GTT-907: Immer upgrade to fix vulnerability

[ajmokotoff]

Description

Upgraded immer to 8.0.1, as that verison is safe from the vulnerability the older versions had.

Testing

Ran test suite successfully and played around the site briefly. Didn't see any issues.

---

By submitting this pull request, I confirm that my contribution is made under the terms of the Apache 2.0 license.

[ferdingler]

What process did you follow to upgrade this? Did you edit the yarn.lock manually?

Doing a npm ls immer in the frontend package, I see the following:

performance-dashboard-frontend@1.0.0
└─┬ react-scripts@4.0.0
  └─┬ react-dev-utils@11.0.1
    └── immer@7.0.9

Immer is a dependency of react-dev-utils which is a dependency of react-scripts. I wonder if it's best to upgrade react-scripts assuming that they have already released a patch.

[ferdingler]

If react-scripts hasn't released a patch, then I believe the proper way for upgrading a transitive dependency is to package.json resolutions: https://classic.yarnpkg.com/en/docs/selective-version-resolutions/

[ajmokotoff]

What process did you follow to upgrade this? Did you edit the yarn.lock manually?

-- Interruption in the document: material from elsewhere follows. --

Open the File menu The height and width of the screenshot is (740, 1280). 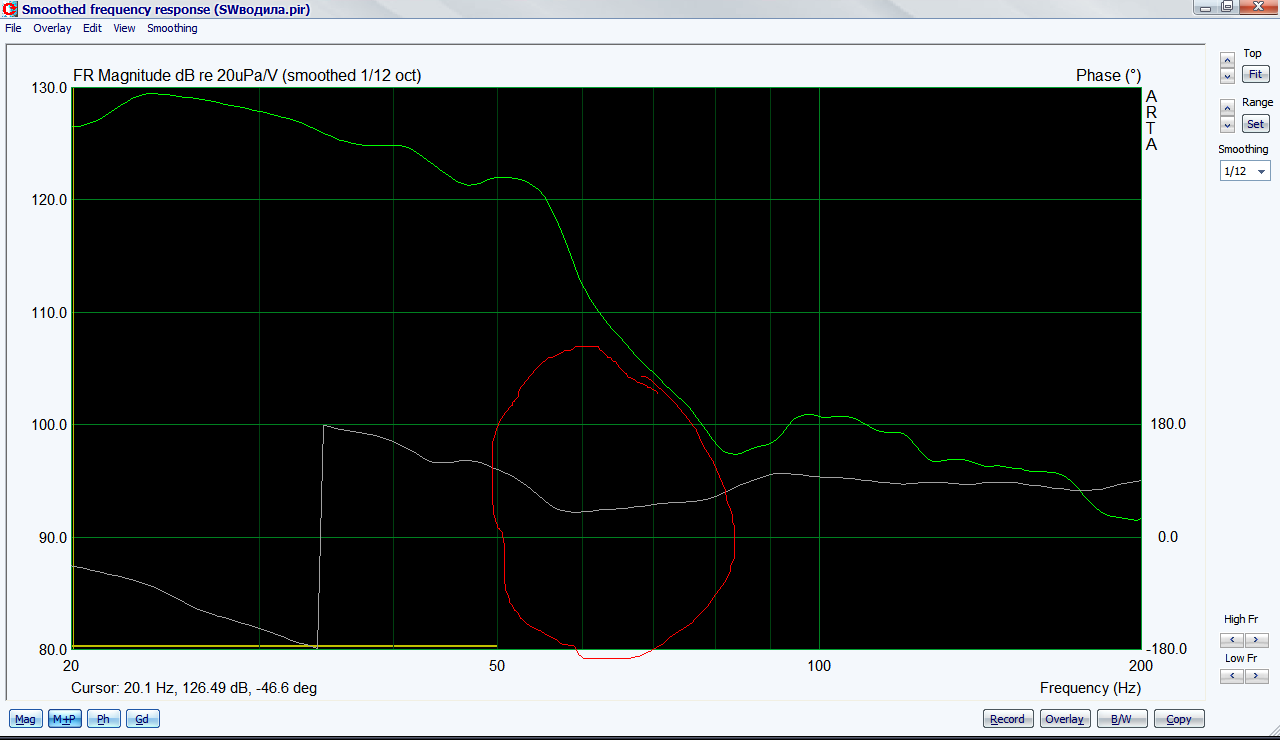[13, 28]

Doing a npm ls immer in the frontend package, I see the following:

performance-dashboard-frontend@1.0.0
└─┬ react-scripts@4.0.0
  └─┬ react-dev-utils@11.0.1
    └── immer@7.0.9

Immer is a dependency of react-dev-utils which is a dependency of react-scripts. I wonder if it's best to upgrade react-scripts assuming that they have already released a patch.

I ran the yarn upgrade on that script, I then changed the dependency in react dev utils, to depend on that new version. Maybe this is incorrect. I do think it would be better to just update the utils library itself.

[ferdingler]

Closing as the solution will be to bump up react-scripts when they release a new version.